The Greek company Lamda Development bought the BEKO factory building and the plot in 2007, for EUR 55.8 million at a public auction.

Having in mind the complexity of the project, the new innovative materials and cutting edge systems which will be used during the construction, the total investment is expected to exceed EUR 200 million. From the beginning of the project planning to the realization of the project more than 2000 people will be involved, while the complex will permanently create about 1000 new jobs from all sorts of professions.

This complex will certainly set new standards in the Serbian and SEE market primarily living standards, but also in the field of architecture and construction. Considering several solutions by invited leading global architectural bureau, Lamda development finally chose the proposal by Zaha Hadid Architects. Thanks to the experience in constructing modern buildings in the vicinity of historic buildings and pushing the boundaries of architecture and urban planning, Zaha Hadid’s projects have become recognized all over the world. The main idea of the Zaha Hadid’s signature style, Parametricism, is introducing fluid forms into architecture, the forms and shapes existing in nature, in the flora and fauna. The buildings designed by Zaha Hadid transcend construction stereotypes: there are no rigid forms, no straight lines, no symmetry, no repetition, no standard function-based divisions of space. The buildings look different from every angle, the forms are round and fluid and the space is not segmented, it flows seamlessly from one room to another.

> [Text and item location records]:
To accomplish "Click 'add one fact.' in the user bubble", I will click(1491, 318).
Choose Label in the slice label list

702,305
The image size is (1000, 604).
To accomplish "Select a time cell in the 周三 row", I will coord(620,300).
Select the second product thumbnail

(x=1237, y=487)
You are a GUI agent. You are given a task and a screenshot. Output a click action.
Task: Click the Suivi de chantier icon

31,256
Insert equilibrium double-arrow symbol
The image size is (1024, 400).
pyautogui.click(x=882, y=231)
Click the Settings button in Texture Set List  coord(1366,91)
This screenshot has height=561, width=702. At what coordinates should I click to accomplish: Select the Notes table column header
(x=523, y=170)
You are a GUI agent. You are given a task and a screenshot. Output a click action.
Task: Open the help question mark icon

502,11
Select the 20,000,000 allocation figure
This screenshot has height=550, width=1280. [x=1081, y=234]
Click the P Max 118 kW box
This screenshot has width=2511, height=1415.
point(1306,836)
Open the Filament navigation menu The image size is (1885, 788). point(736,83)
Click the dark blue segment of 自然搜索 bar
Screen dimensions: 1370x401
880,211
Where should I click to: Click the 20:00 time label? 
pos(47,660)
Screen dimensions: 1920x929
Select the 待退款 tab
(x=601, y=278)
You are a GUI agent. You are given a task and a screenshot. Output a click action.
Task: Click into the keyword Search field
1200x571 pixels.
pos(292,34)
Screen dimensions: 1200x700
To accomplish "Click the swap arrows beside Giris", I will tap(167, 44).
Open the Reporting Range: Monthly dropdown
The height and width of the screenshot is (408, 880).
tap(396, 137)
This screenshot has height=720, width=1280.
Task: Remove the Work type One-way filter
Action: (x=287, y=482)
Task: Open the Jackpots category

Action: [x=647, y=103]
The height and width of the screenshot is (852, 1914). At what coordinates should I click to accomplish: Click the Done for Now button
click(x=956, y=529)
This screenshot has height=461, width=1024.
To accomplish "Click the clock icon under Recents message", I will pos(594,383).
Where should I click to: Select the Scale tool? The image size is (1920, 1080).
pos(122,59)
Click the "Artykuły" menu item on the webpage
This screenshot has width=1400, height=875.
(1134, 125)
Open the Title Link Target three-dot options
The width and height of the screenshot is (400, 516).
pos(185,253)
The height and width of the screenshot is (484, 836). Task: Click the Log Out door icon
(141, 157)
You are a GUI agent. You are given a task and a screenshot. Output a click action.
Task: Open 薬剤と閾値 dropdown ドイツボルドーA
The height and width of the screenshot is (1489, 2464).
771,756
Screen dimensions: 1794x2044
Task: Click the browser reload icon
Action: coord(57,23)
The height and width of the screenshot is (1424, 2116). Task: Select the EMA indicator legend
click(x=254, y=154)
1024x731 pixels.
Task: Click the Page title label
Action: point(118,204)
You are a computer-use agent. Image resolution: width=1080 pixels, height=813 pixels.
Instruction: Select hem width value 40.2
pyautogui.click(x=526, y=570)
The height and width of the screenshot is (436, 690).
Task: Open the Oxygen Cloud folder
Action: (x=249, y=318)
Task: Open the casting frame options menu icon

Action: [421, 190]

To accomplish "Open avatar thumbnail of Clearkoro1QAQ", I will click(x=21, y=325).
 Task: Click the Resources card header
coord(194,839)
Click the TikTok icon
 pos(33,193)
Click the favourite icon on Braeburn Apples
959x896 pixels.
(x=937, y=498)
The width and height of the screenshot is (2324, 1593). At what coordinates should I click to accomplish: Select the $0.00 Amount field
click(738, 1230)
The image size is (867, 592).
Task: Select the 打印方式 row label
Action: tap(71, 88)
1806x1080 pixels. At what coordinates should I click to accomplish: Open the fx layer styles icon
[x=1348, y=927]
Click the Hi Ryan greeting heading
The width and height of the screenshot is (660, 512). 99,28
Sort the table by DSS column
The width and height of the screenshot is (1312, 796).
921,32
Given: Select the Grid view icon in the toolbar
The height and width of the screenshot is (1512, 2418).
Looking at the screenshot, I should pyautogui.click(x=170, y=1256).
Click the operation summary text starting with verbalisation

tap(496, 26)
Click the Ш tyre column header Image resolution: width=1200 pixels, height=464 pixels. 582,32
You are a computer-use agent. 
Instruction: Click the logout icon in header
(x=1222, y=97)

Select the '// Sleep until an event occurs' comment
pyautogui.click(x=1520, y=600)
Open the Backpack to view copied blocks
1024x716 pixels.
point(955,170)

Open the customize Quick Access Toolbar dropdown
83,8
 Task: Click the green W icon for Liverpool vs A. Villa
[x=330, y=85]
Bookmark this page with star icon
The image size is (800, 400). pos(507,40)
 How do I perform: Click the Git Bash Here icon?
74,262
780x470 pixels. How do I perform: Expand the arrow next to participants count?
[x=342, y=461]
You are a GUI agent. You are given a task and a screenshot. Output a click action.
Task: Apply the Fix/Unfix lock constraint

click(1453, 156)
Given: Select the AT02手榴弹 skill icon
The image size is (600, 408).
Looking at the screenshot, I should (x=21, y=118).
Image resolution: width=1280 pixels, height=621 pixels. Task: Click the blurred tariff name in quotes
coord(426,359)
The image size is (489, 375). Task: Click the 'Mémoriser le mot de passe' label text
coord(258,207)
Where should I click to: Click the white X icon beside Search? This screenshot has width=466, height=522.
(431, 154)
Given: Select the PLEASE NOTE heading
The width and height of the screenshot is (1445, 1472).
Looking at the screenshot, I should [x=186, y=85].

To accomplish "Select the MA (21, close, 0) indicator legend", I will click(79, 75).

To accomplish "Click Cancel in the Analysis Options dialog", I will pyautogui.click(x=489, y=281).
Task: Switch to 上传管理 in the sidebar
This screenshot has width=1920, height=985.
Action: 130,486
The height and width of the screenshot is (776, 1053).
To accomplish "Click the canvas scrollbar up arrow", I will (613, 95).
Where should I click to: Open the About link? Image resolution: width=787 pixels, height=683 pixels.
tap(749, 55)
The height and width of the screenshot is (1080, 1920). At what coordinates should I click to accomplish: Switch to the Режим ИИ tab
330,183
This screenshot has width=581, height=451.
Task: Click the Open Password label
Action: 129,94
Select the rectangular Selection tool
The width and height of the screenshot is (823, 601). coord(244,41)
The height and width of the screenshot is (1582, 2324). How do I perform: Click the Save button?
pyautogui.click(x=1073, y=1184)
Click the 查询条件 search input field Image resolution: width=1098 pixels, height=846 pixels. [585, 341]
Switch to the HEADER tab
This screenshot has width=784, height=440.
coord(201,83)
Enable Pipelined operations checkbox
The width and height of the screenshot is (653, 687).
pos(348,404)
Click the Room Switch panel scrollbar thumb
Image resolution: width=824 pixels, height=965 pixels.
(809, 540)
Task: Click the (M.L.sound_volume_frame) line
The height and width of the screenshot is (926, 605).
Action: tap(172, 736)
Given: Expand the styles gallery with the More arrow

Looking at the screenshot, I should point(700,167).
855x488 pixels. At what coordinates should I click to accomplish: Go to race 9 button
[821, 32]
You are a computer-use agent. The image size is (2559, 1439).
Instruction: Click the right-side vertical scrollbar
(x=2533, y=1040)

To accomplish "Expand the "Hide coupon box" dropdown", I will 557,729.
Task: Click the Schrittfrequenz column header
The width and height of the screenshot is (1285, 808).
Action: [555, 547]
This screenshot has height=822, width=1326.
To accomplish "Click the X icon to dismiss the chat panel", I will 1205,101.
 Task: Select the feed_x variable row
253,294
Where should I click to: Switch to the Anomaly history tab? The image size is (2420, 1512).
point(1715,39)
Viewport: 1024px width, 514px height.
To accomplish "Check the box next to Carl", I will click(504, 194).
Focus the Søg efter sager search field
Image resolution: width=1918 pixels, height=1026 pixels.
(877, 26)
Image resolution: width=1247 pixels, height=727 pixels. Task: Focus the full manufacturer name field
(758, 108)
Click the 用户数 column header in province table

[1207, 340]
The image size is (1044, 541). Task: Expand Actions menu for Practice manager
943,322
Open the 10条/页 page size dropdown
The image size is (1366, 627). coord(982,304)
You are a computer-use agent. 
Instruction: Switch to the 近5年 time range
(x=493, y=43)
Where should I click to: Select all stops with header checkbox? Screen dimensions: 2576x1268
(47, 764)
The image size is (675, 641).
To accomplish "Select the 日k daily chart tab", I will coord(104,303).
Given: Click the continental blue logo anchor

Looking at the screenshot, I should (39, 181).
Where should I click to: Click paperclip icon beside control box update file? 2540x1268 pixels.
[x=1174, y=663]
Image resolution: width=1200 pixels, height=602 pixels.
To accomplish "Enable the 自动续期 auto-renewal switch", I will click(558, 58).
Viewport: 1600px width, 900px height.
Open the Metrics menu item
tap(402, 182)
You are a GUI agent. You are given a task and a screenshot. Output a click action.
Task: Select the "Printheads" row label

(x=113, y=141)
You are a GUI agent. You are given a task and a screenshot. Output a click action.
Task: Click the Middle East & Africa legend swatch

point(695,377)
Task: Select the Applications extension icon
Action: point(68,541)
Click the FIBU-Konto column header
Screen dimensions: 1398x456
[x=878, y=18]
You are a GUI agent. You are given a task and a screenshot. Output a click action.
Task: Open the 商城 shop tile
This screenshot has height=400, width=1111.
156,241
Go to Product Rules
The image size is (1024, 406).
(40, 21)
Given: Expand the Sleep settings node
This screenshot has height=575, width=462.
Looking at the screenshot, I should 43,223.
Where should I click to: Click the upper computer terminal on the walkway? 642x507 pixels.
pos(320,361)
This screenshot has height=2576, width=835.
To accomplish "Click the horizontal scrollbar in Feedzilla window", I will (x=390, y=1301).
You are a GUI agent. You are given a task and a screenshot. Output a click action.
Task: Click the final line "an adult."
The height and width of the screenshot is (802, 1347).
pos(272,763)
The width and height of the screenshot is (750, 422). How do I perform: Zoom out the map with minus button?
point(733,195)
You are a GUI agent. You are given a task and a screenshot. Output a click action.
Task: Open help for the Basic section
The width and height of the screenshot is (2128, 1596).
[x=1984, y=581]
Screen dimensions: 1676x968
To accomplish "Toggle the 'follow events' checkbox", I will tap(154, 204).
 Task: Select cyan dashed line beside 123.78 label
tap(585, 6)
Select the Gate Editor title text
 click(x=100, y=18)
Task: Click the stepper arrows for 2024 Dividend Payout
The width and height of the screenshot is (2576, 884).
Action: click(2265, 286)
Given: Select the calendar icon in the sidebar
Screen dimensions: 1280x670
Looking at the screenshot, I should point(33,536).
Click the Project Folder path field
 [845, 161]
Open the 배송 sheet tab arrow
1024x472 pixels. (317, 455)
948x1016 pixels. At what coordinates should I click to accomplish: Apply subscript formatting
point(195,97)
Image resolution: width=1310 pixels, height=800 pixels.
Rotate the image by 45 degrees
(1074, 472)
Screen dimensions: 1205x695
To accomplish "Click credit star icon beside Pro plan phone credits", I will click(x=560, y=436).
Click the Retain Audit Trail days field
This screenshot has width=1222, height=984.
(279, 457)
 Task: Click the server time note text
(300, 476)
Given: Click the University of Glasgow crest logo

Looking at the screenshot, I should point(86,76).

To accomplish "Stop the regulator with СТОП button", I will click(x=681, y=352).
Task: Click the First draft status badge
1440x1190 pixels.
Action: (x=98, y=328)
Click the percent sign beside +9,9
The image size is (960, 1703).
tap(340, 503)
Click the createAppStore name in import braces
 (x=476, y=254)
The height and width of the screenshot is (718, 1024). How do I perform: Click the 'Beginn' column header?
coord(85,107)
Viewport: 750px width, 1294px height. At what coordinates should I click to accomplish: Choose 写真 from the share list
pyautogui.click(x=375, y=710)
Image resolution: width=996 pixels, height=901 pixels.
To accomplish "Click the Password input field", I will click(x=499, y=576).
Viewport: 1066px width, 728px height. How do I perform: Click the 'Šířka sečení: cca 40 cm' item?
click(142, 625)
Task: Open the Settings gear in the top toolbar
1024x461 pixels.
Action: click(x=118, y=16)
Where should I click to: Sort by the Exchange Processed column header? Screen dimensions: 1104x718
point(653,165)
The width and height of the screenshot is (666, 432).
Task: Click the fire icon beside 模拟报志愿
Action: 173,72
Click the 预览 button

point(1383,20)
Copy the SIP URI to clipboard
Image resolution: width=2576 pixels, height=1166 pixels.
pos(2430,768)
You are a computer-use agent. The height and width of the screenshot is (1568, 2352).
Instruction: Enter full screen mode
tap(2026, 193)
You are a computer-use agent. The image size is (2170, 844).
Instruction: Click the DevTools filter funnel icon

> [THE EXERCISE]:
Answer these questions about the BEKO site text:
1. What price did Lamda Development pay for the BEKO factory building and plot?
2. About how many permanent new jobs will the complex create?
3. Whose proposal did Lamda Development finally choose?
The material isn't needed here.

> [SOLUTION FOR THIS PROBLEM]:
1. EUR 55.8 million, at a public auction in 2007.
2. About 1000.
3. Zaha Hadid Architects.